━━ Data extract

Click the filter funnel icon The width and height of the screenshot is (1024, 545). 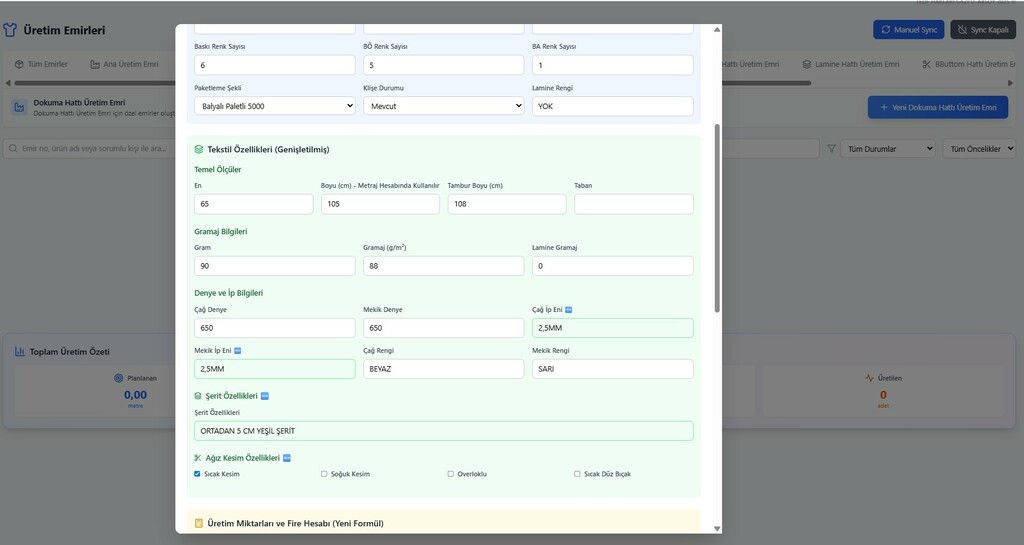pyautogui.click(x=830, y=149)
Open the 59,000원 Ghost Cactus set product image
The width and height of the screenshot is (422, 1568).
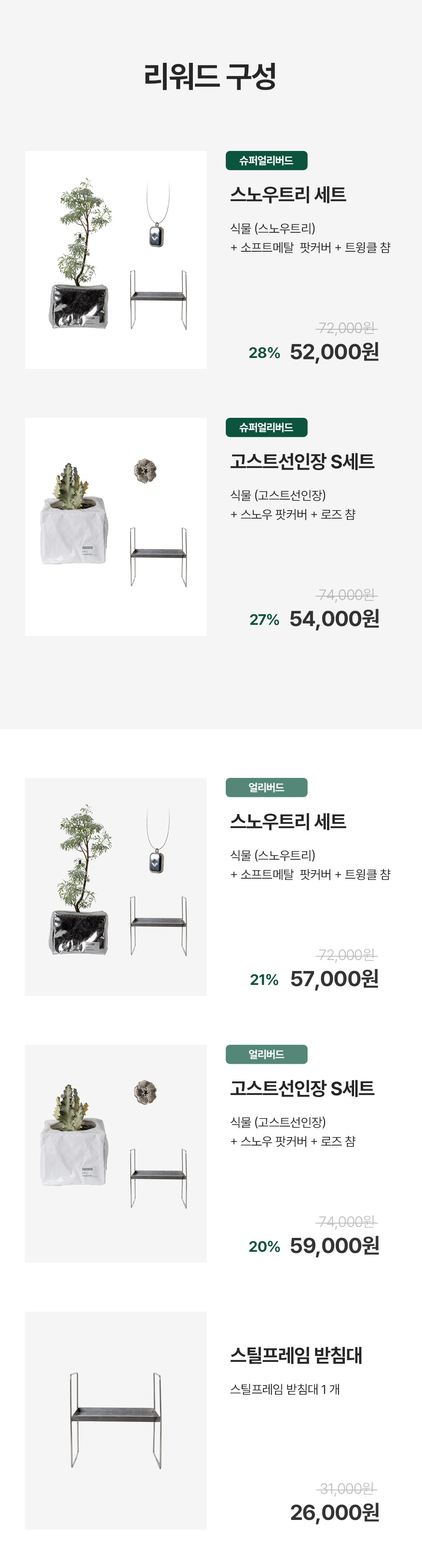(116, 1154)
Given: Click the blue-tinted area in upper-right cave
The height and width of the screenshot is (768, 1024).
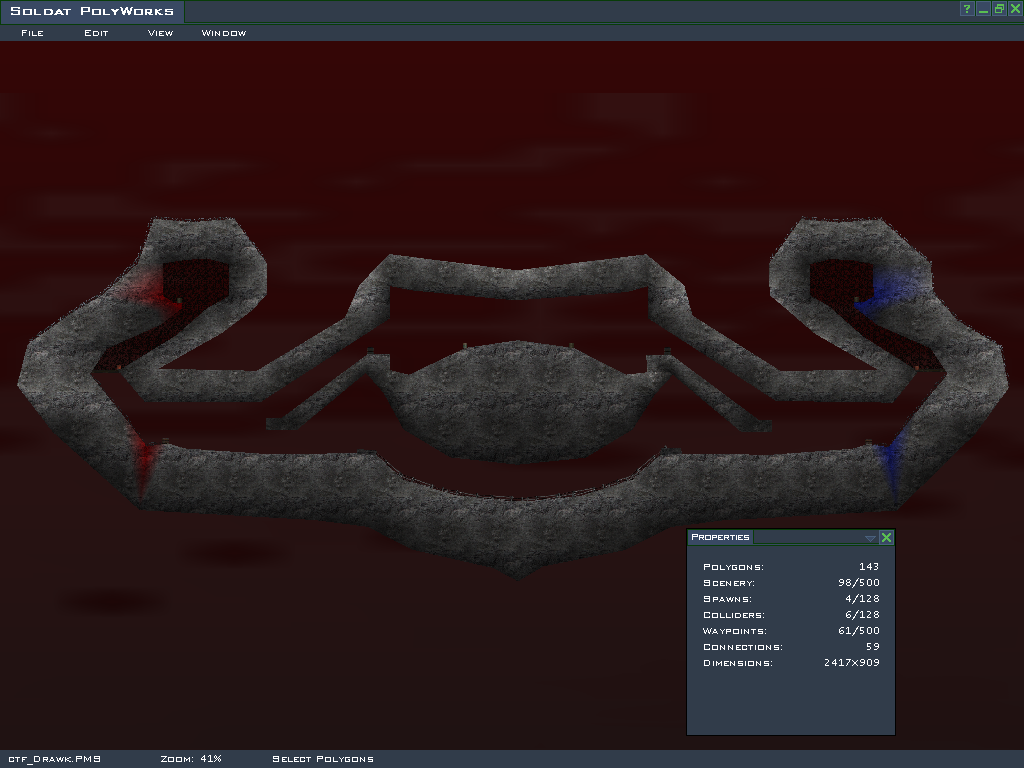Looking at the screenshot, I should [x=890, y=290].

━━━━

What this task involves
Copy out the lines above exactly, beginning with the line that contains "Open the 59,000원" and continuing through the last of the lines. Leave the pictures out.

Solution
Open the 59,000원 Ghost Cactus set product image
The width and height of the screenshot is (422, 1568).
(116, 1154)
Given: Click the blue-tinted area in upper-right cave
The height and width of the screenshot is (768, 1024).
Looking at the screenshot, I should [x=890, y=290].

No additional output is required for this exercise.